I have doubts about the mainstream media paying long term attention to this growing mess. Many reporters, editors, producers, newsroom folks, etc., have a hard time grasping the detail of business reporting. They often can’t juggle the numbers that come with it. Most of them are smart too. But they just don’t have a foundation for understanding business.
Conversely, some of the most intelligent reporters I’ve met have been business reporters. They are detail oriented. They have a knack for nuance. They understand the impact of financial news, even if their editors at times may not.
The U.S. housing/mortgage market is in a deep slump. America’s in a recession. Our inflation rate is rising. Americans need guidance from news organizations whose business and economic reporting they can trust. News organizations that aren’t serving that demand in times like these aren’t performing good journalism. (Click on Bank of America, investors, still paying for Merrill Lynch sale to see the updated 2013 story about Bank of America and Merrill Lynch.)
“But even as the fates of Lehman and Merrill hung in the balance Sunday night, another crisis loomed as the insurance giant American International Group appeared to teeter. A.I.G. sought a $40 billion lifeline from the Federal Reserve, without which the company may have only days to survive.”

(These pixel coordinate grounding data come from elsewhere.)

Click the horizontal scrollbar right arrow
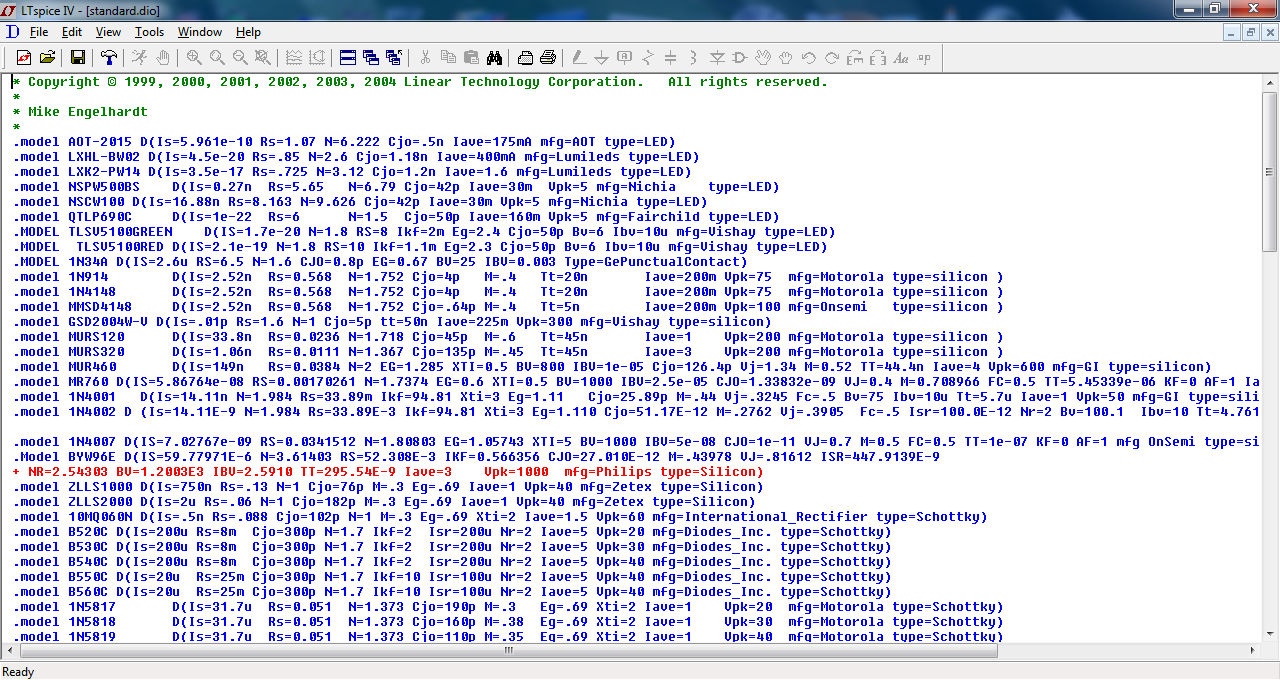Viewport: 1280px width, 680px height. click(x=1255, y=650)
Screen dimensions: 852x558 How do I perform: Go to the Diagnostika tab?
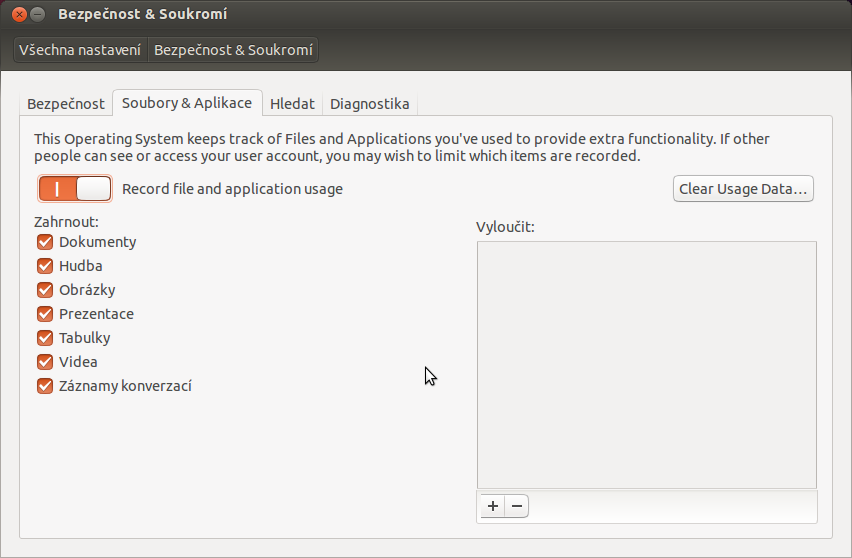370,104
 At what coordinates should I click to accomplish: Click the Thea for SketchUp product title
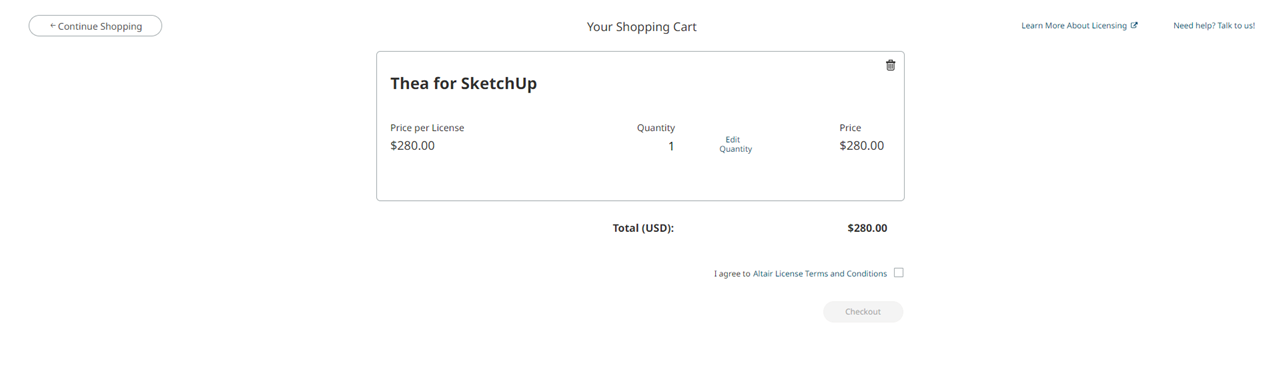pos(463,83)
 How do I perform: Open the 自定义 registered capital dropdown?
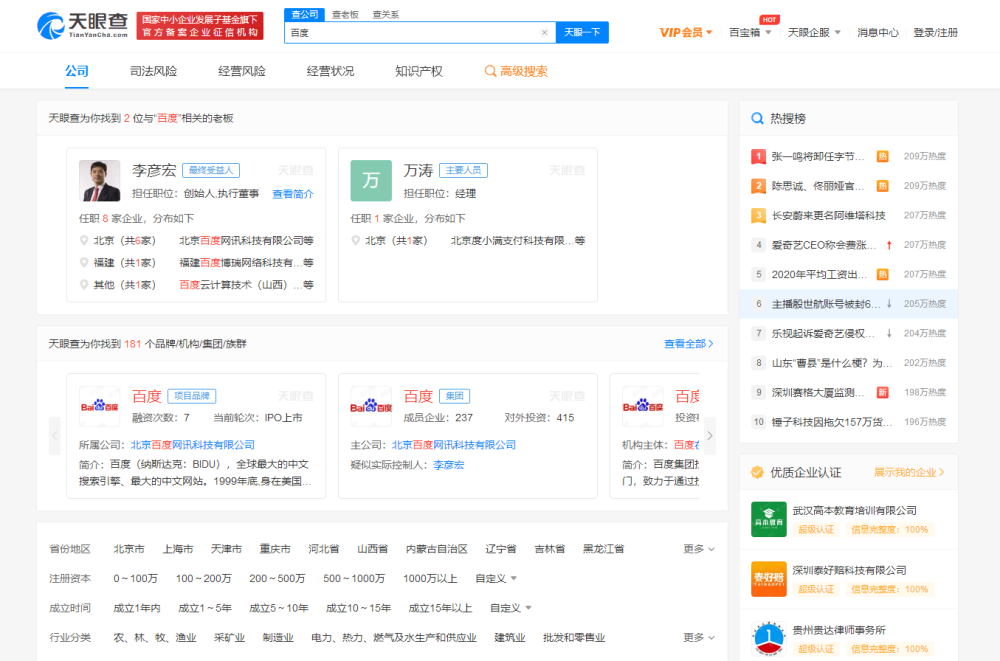click(x=496, y=579)
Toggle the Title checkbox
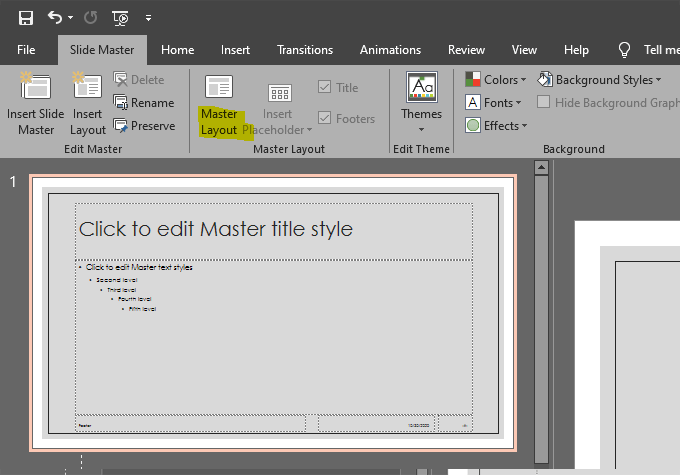Image resolution: width=680 pixels, height=475 pixels. pyautogui.click(x=325, y=88)
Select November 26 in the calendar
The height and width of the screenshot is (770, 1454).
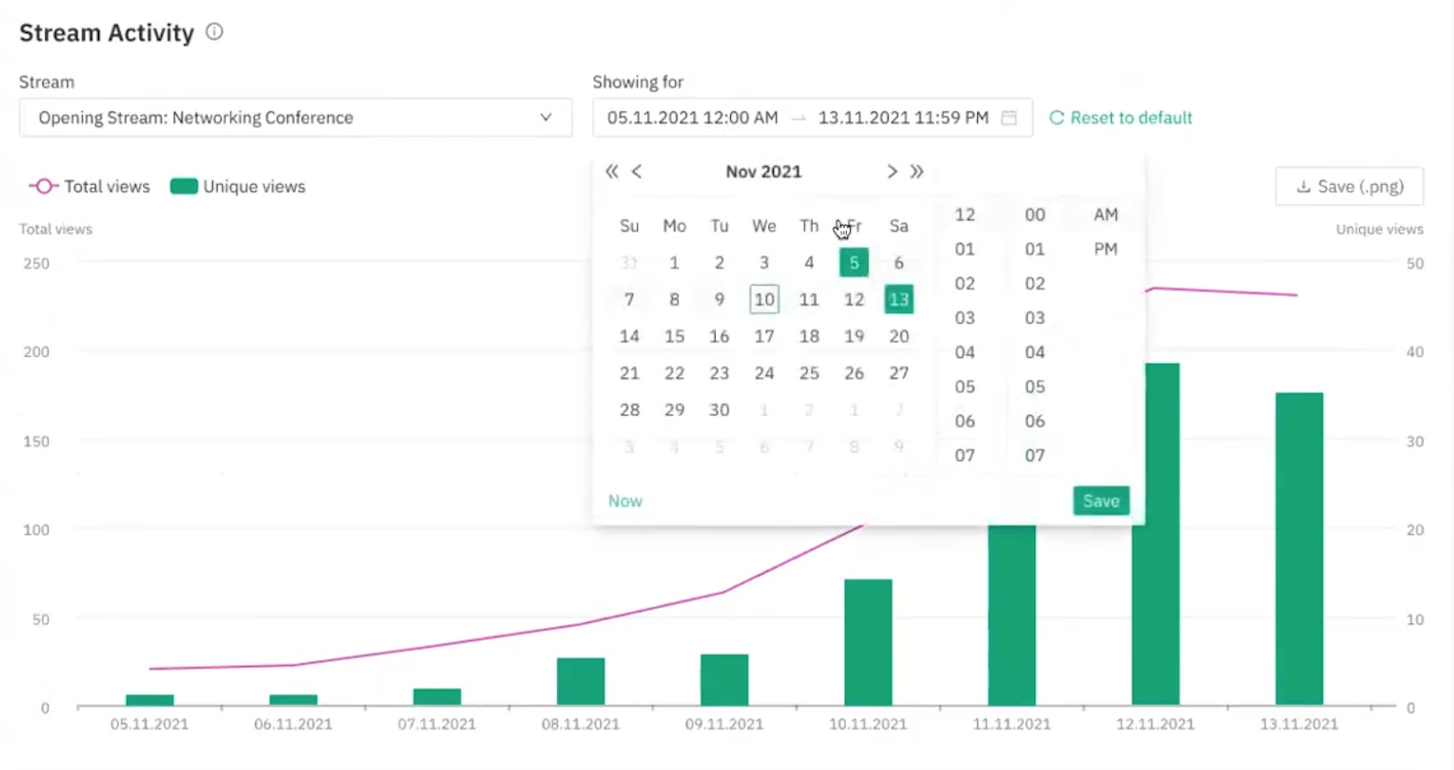(854, 374)
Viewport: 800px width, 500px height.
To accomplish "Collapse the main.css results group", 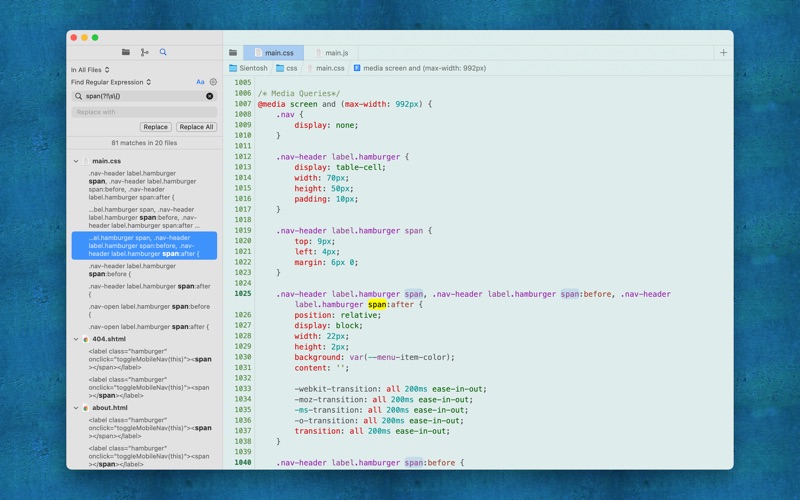I will tap(76, 161).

I hope the U.S. government will not risk billions of U.S. tax dollars to help save another private company. It’s not worth the risk. Not to the U.S. economy. Not to U.S. citizens who may see the value of the dollar diminish further if the federal government has to absorb the loss of potentially hundreds of billions of dollars in loan guarantees it has already made to Fannie Mae, Freddie Mac and Bear Sterns.
Who bails out individual investors if they make bad investments? Unless you have a benevolent, wealthy relative, you absorb the loss yourself. It should be that way too for U.S. companies when they make bad financial decisions and investments.
Under the latest deal the New York Times reported that Merrill’s so-called “thundering herd” of 17,000 brokers will be combined with Bank of America’s smaller group of wealth advisers and called Merrill Lynch Wealth Management.
After this latest announcement, Merrill Lynch’s new Wealth Management title could be the biggest stretch of the decade.